#### Work to be completed
Could you find every line in the records below that contains the word "computer" and copy it?

★ ★ ★ ★

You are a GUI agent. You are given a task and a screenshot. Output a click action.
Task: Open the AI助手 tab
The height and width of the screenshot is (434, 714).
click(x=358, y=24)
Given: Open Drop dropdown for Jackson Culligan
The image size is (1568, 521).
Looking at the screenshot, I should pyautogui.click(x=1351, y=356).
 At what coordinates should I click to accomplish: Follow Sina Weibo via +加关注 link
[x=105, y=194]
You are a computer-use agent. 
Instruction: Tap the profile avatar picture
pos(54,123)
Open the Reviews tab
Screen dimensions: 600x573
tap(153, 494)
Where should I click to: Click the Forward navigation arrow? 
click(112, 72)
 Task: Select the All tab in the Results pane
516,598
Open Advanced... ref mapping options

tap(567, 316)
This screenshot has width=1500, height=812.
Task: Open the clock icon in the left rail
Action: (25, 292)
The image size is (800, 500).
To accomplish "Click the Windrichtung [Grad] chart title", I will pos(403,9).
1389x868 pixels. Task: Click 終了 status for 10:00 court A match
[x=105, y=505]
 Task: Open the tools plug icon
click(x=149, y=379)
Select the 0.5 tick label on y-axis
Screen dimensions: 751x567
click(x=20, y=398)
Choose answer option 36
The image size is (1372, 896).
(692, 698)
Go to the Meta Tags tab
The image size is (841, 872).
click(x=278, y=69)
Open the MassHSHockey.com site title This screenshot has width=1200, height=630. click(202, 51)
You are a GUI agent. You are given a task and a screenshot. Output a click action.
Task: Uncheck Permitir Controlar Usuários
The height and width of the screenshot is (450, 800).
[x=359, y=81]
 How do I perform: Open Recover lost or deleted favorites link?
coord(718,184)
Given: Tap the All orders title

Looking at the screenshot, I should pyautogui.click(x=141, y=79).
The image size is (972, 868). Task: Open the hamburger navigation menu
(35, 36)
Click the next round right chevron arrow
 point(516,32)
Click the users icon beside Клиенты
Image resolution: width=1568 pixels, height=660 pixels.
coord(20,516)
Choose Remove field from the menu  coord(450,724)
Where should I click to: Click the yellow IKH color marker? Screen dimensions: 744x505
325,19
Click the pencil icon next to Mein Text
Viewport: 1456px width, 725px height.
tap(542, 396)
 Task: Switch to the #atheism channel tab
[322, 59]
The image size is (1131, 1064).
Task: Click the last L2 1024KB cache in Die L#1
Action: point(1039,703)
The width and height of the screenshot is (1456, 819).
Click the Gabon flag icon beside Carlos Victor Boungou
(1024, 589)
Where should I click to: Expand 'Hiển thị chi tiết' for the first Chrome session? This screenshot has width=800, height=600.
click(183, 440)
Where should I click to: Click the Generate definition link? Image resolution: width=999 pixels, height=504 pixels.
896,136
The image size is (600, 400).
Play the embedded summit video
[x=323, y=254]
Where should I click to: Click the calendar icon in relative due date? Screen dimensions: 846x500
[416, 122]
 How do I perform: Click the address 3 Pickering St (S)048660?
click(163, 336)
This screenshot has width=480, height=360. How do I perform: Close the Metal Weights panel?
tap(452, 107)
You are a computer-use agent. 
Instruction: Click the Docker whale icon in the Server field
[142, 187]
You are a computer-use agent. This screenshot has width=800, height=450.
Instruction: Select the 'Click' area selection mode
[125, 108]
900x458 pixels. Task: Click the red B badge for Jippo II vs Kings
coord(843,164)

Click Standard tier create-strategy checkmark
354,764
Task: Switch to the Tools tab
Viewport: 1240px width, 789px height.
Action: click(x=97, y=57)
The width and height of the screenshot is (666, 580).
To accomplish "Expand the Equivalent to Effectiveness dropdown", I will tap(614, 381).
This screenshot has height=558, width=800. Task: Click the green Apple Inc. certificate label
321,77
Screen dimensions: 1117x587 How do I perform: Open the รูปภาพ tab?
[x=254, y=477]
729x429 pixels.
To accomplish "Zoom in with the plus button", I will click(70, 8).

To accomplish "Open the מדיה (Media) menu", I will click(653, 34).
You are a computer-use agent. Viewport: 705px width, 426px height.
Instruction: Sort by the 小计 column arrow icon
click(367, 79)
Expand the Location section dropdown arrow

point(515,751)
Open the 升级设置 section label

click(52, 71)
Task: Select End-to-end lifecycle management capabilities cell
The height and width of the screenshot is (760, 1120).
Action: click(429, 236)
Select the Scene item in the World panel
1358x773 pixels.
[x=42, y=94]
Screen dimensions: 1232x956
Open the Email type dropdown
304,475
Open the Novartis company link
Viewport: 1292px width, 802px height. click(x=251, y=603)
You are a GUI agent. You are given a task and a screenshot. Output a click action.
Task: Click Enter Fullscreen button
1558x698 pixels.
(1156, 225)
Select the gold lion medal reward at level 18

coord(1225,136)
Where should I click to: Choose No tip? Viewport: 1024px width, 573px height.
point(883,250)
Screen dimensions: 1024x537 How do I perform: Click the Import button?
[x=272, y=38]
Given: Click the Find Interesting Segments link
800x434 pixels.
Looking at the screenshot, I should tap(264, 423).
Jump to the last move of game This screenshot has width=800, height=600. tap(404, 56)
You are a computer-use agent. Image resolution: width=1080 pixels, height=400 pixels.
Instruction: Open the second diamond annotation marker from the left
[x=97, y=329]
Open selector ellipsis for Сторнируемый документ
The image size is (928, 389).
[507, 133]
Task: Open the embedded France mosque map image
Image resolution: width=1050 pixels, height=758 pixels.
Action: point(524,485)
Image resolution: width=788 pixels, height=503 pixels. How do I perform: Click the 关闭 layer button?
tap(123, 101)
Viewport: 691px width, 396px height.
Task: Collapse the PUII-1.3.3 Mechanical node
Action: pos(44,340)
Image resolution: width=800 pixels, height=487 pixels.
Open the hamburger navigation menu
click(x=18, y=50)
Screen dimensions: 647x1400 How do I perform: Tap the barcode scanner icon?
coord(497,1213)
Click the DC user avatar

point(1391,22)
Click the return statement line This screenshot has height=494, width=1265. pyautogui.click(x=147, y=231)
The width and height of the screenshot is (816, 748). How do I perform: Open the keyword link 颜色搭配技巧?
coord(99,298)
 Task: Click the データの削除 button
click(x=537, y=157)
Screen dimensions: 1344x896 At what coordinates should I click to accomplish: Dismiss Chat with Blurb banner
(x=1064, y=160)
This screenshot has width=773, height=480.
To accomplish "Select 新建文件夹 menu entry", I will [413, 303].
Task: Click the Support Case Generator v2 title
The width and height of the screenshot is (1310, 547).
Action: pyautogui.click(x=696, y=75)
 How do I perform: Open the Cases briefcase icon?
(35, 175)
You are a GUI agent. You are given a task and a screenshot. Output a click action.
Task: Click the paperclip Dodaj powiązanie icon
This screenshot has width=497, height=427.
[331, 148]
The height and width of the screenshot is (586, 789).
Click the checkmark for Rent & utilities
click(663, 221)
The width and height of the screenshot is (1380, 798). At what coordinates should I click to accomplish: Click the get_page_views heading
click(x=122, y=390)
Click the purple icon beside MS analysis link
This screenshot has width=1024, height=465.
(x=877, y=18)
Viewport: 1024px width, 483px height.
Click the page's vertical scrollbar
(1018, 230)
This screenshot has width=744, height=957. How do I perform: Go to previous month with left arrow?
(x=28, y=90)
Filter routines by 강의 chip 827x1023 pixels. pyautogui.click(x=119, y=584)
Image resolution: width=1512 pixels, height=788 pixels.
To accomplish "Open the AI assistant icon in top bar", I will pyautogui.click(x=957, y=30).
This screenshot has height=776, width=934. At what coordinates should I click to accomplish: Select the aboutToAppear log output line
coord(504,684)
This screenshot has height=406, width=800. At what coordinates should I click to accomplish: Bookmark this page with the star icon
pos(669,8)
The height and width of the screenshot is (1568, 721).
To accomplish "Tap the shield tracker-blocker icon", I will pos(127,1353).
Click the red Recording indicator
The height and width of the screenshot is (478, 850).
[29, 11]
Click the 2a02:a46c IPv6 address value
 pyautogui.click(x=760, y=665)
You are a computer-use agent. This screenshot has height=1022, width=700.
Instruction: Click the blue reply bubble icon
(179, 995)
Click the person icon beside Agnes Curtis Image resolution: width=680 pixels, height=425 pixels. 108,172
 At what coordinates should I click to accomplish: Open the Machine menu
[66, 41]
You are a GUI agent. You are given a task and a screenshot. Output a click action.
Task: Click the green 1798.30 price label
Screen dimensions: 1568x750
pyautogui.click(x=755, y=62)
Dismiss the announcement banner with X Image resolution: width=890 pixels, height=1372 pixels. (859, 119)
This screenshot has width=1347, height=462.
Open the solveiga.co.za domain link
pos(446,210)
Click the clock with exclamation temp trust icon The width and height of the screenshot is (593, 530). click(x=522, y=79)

★ ★ ★ ★

#### Result below
You are a computer-use agent. 
You are a computer-use agent. 
You are a computer-use agent. This screenshot has width=800, height=450.
You are a computer-use agent. Viewport: 705px width, 426px height.
You are a computer-use agent. Image resolution: width=1080 pixels, height=400 pixels.
You are a computer-use agent. This screenshot has height=1022, width=700.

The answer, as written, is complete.